The weather’s been just about perfect lately, bringing a number of fun sightings and new butterflies for the year. It has been getting a little warm in the afternoons as we’re closing in on summer and hopefully our summer “monsoon” rains will kick in soon. The day before I had to leave town for a couple of days last week, my friend Kelly sent me an email telling me about a Ferruginous Hawk nest she’d found near Stanley NM, way out in the plains east of Albuquerque. Figuring they’d likely fledge and maybe even disappear before I’d get another chance to get out there, I headed out there that morning. Kelly’d given me pretty explicit directions, but even knowing the large nest was in one of the few trees there, it was almost impossible to see anything from the side of the road. Sneaking around behind the tree, however, the nest was easily visible and I got a good look at the female and one of the two little ones at almost eye level before she flew off to distract me.
Almost immediately, Mom flew off to a nearby telephone pole for a couple of minutes before taking off and circling high above me for a bit before pretending to fly away.
Figuring I’d caused enough consternation there for one day, it was back in the car to head for home. There were any number of other hawks, Western Meadowlarks, Western Kingbirds, and Horned Larks along the way on any available perch,
and it was cool getting a nice look at a Swainson’s Hawk on another telephone pole not far from the nest location.
Flying to Dallas the next morning and back the next evening, I made it home in time for last week’s Audubon Thursday Birder trip to a friend’s cabin up in the Jemez Mountains. Our hosts volunteer for our group to come visit every year for what is always an enjoyable day and lots of good birds, some of which we rarely if ever see at home; this year’s visit included a couple of Evening Grosbeaks, several nesting Violet-green Swallows and Northern Flicker, and a good variety of other birds including a Hairy Woodpecker coming right to their suet feeder.
Rebecca and I also like this trip for two rather special butterflies that we only see in that higher altitude habitat. The first of these specialties I spotted was a Western Pine Elfin, which was the only one I’d see while Rebecca would see a couple of other individuals a little later.
Moments after seeing that one, a Purplish Copper popped up, and that afternoon we’d find several more of them in a field of wild iris and asters.

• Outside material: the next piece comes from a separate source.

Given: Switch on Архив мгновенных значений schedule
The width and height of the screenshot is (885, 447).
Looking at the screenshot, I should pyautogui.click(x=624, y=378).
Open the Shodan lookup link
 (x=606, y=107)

That weekend had us heading out to Las Huertas Canyon just east of Placitas, one of our better butterflying areas and unique in having a good year-round stream and more deciduous trees than we usually see in the mountains. Turned out to be a pretty good day, especially at a few of the muddy spots near the water in several locations. We usually first stop at a big meadow near the Sandia Man Cave, the only spot I know of with some tropical milkweed. The milkweed was just on the verge of blooming, but draws such a variety of butterflies when it does that I may need to visit again soon. Like everywhere else this year for some reason, there were plenty of Painted Lady butterflies, although their numbers seem to be have decreased in the last few days.

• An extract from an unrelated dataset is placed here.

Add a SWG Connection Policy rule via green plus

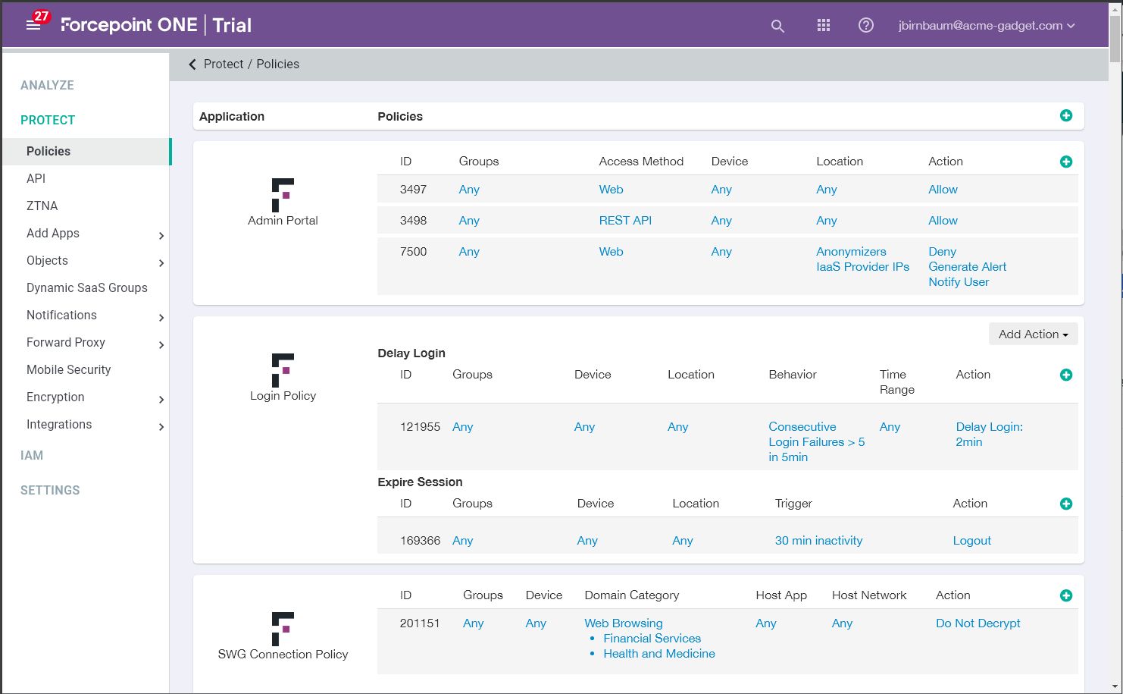[x=1066, y=595]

Not seeing too much at our first muddy spot by the creek, our hopes were rewarded at the next one with a large number of Swallowtails, a Red Admiral (I didn’t realize it was there until looking at my pictures later), Weidemeyer’s Admiral, Arizona Sister, Margined White, Russet Skipperling, and a few other species.
Mostly Western Tiger Swallowtails,
but also the deeper yellow of a single Two-tailed Swallowtail were there busy lapping up salt from the mud.

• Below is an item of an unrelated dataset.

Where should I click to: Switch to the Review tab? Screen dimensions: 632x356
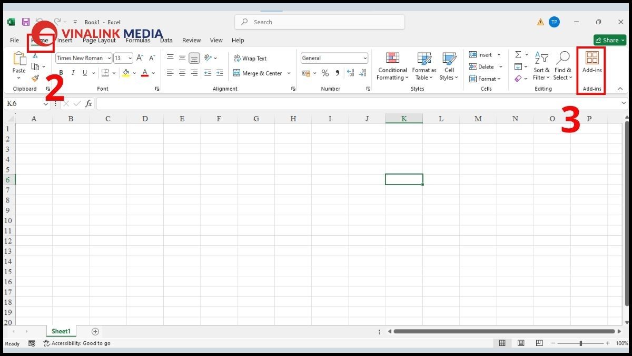(x=191, y=41)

A Weidemeyer’s Admiral posed nicely for me, showing both that distinctive upper side
and surprisingly detailed and colorful underside.
A few days later, I’d get a picture of one backlit against the sun where you get a little of both.
The Arizona Sister looks a bit similar, but is in a different genus close to that of the Admirals.
Rebecca spotted a little tiny guy on the mudflat that we couldn’t identify at first, but turned out to be a first of the season Russet Skipperling.
That one was a good reminder for me to look over our past data before heading out on these trips, as it does help to have an idea of what to expect in a known location at that time of year. A surprise that day, and not one we’d seen there before and rarely seen anywhere else was a California Tortoiseshell.
Looking a great deal like one of the closely-related “Commas”, they’re pretty distinctive on top with just a touch of white and fewer dark markings.
The above picture is actually of a second one seen at Bill Spring four days later, along with even more of those swallowtails.
A Hoary Comma also showed up at Bill Spring, shown below for comparison (and because I thought the photo turned out pretty well).
Another nice surprise nearby in Cienega was an Arctic Blue, a species I only see maybe once every other year in the Sandias.
Pretty common all year anywhere there’s leaf litter to hide in is the Mourning Cloak, one of which gave me a nice look at its markings.
With summer arriving in just a few short days, we should start seeing a few more butterflies start flying, maybe some of those damselflies and dragonflies that I just haven’t gotten around to looking for yet, and always some fun new bird sightings.